Один мастер принимает заказ, но только в порядке эксперимента. Он принимается за дело столь энергично, что у меня начинает кружиться голова. Он накладывает гипс до самого паха не смазав поверхность и не приспособив защитный колпачок. Дав гипсу засохнуть, он советует лаконично: «Думайте о чем-нибудь приятном!»
В тот же самый момент он со всей силы тянет гипс, к которому присохли волосы, и вырывает их с корнем. От боли мне кажется, что наступил конец света. Этот парень явно ошибся с выбором профессии, ему следовало бы подковывать лошадей.
Моя третья эскадрилья и штаб полка тем временем переместились в Герлиц, в тот самый городок, где я ходил в школу. Дом моих родителей находится совсем рядом. В данный момент русские пробиваются к деревне, советские танки катятся по тем местам, где прошло мое детство. Я могу сойти с ума только от одной мысли об этом. Моя семья, как и миллионы других, давно уже стали беженцами, не способными спасти ничего, кроме своих жизней. Я лежу, обреченный на бездействие. Чем я заслужил такое? Я не должен об этом думать.
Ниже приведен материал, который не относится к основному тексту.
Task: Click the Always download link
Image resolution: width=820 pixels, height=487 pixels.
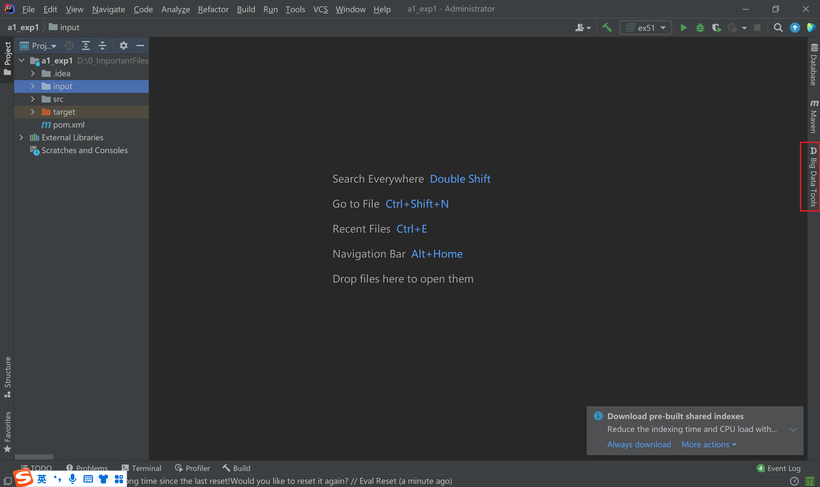Action: (x=639, y=444)
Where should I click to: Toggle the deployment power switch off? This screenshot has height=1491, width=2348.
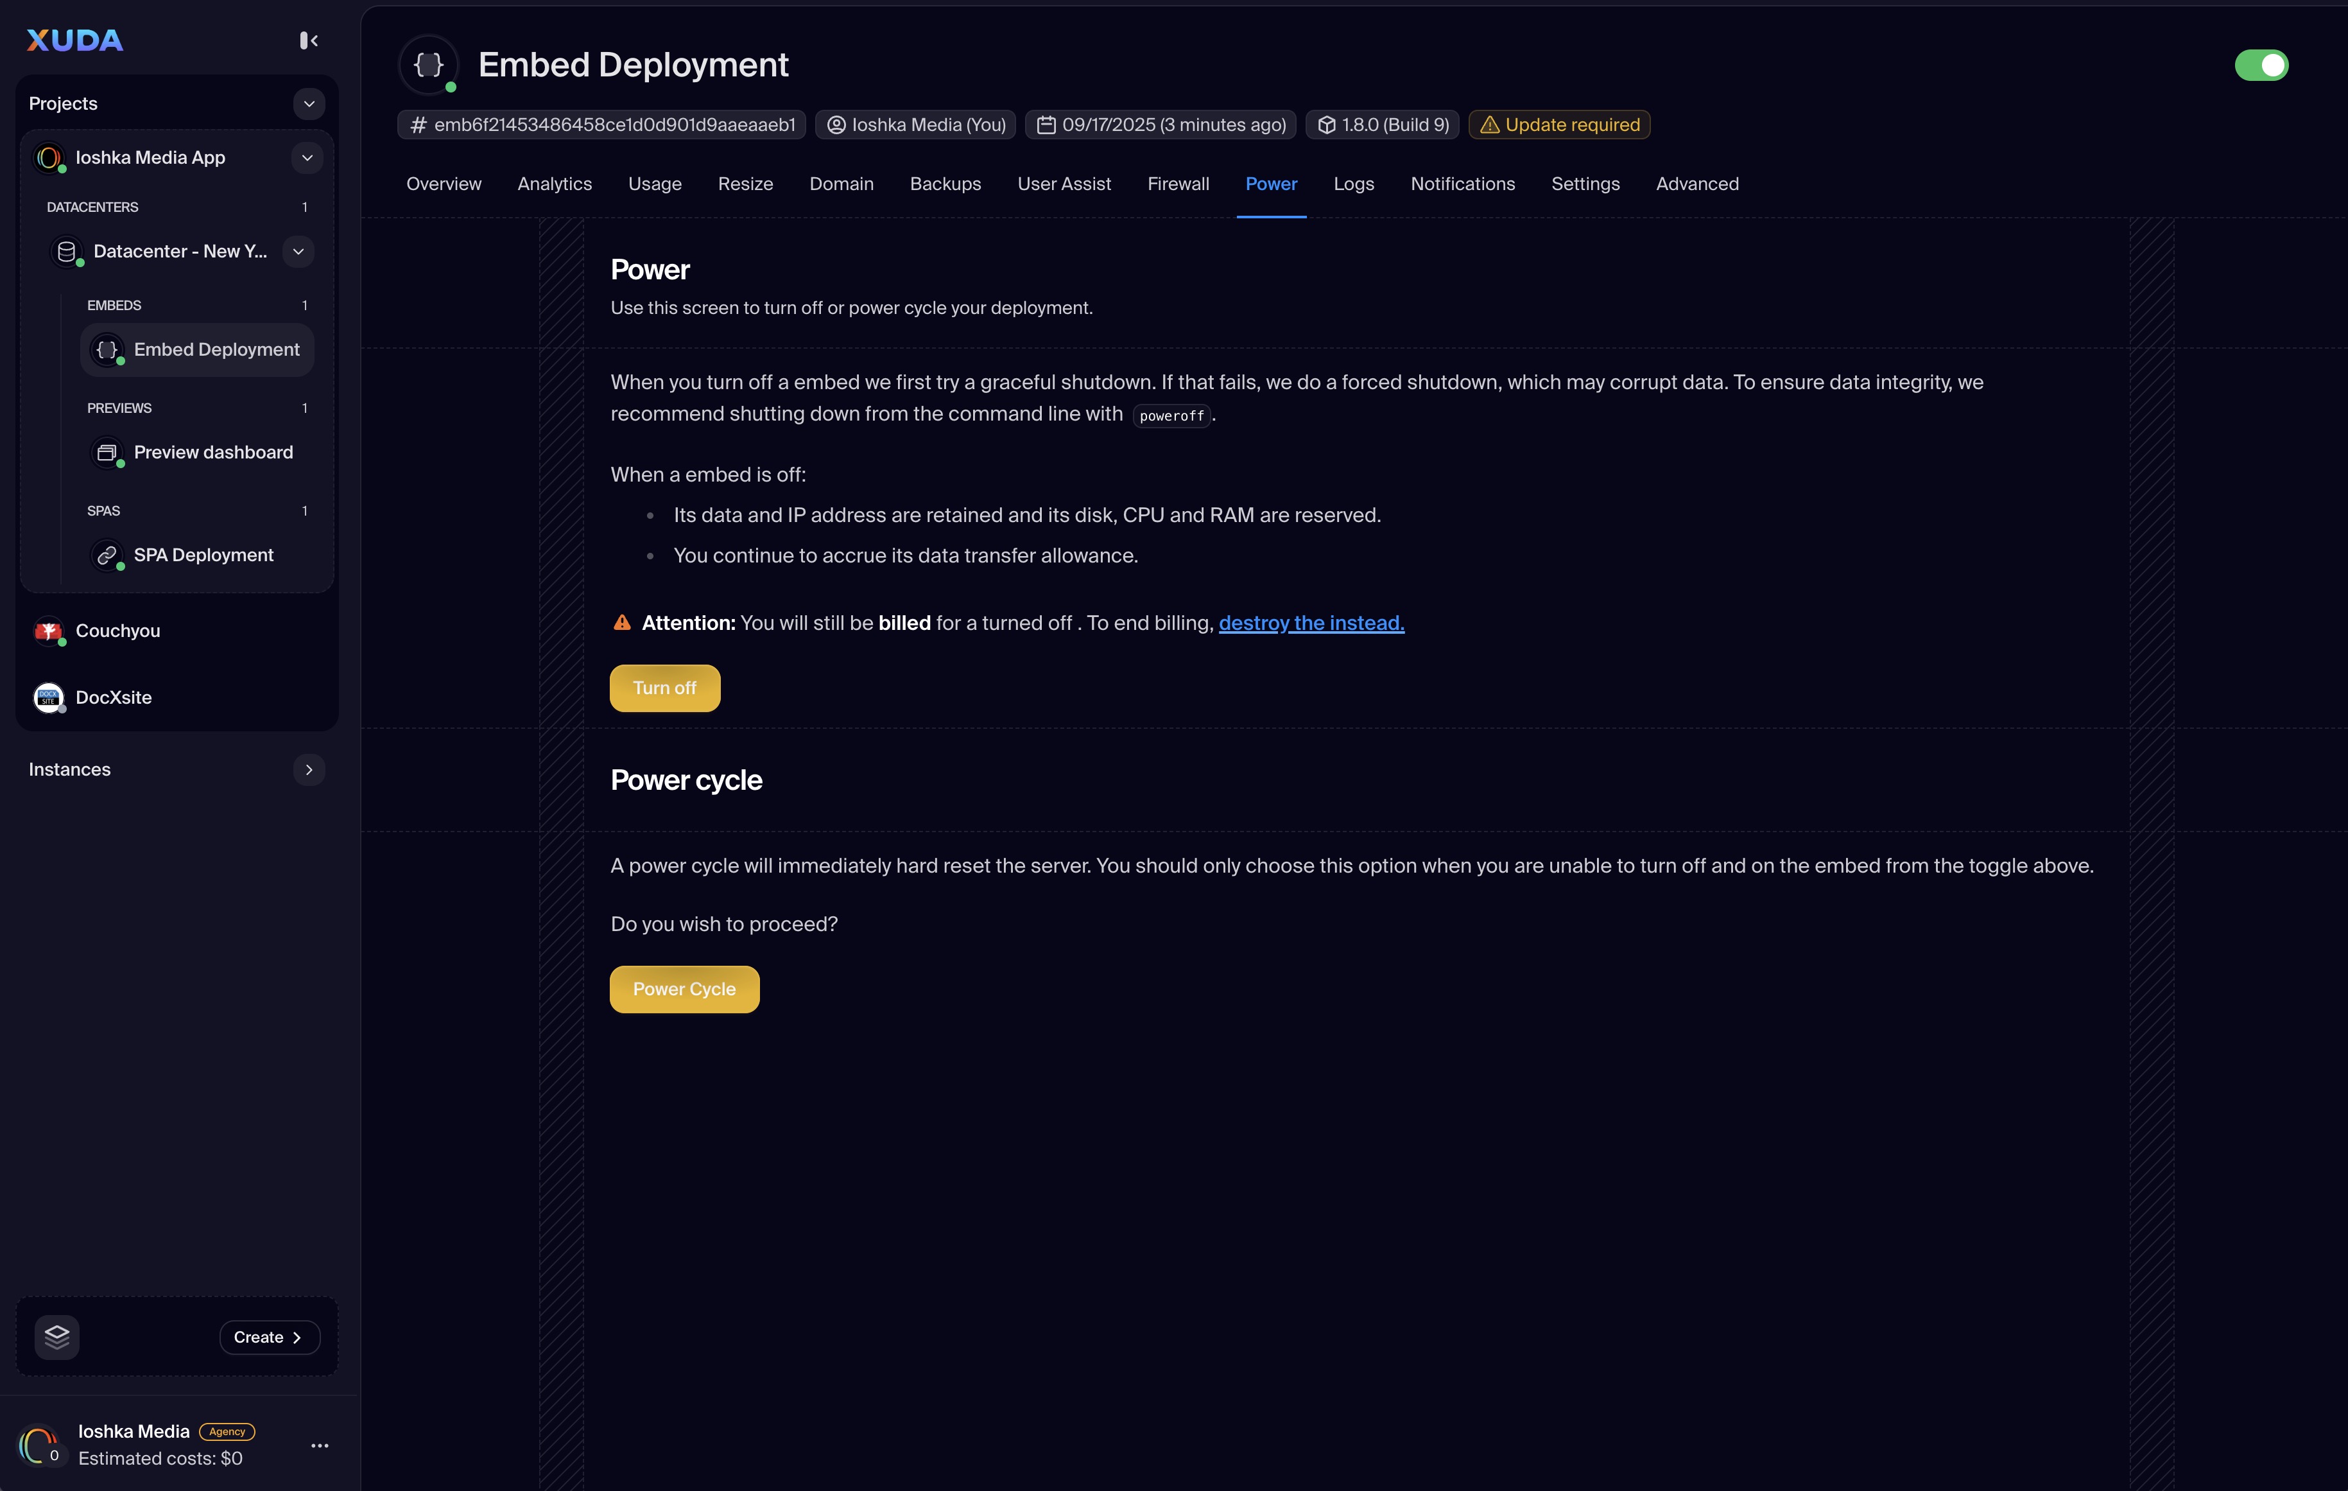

Цветы и всевозможные подарки, которые каждый день приносят в мою палату, — доказательство любви народа к своим солдатам. Кроме рейхсмаршала меня дважды навещает министр пропаганды Геббельс, с которым я не был прежде знаком. Он интересуется моим мнением о стратегической ситуации на востоке.
— Фронт на Одере, — говорю я ему, — наш последний шанс задержать Советы, вместе с ним падет и столица.
Но он сравнивает Берлин с Ленинградом. Он указывает на то, что этот город не пал, потому что все его жители превратили в крепость каждый дом. И то, что смогли сделать жители Ленинграда, смогут сделать и берлинцы. Его идея заключается в том, чтобы достичь высочайшей степени организованности в защите каждого дома путем установки радиопередатчиков в каждом здании. Он убежден, что «его берлинцы» предпочтут смерть перспективе пасть жертвами красных орд. То, как серьезно он был настроен, докажет впоследствии его собственный конец.
— С военной точки зрения я вижу это иначе, — отвечаю я. — Как только после падения фронта на Одере начнется битва за Берлин, я считаю, что удержать город будет абсолютно невозможно. Я хотел бы напомнить, что сравнивать эти два города нельзя. Ленинград имел преимущество, — он защищен на западе Финским заливом и на востоке — Ладожским озером. К северу от него был один лишь слабый финский фронт. Единственным шансом захватить его была атака с юга, но с этой стороны Ленинград был сильно укреплен и его защитники смогли воспользоваться отличной системой заранее подготовленных позиций, кроме того, город так и не удалось полностью отрезать о линии снабжения. Грузовые катера могли пересекать Ладожское озеро летом, а зимой русские проложили железнодорожную линию по льду и способны были снабжать город с севера.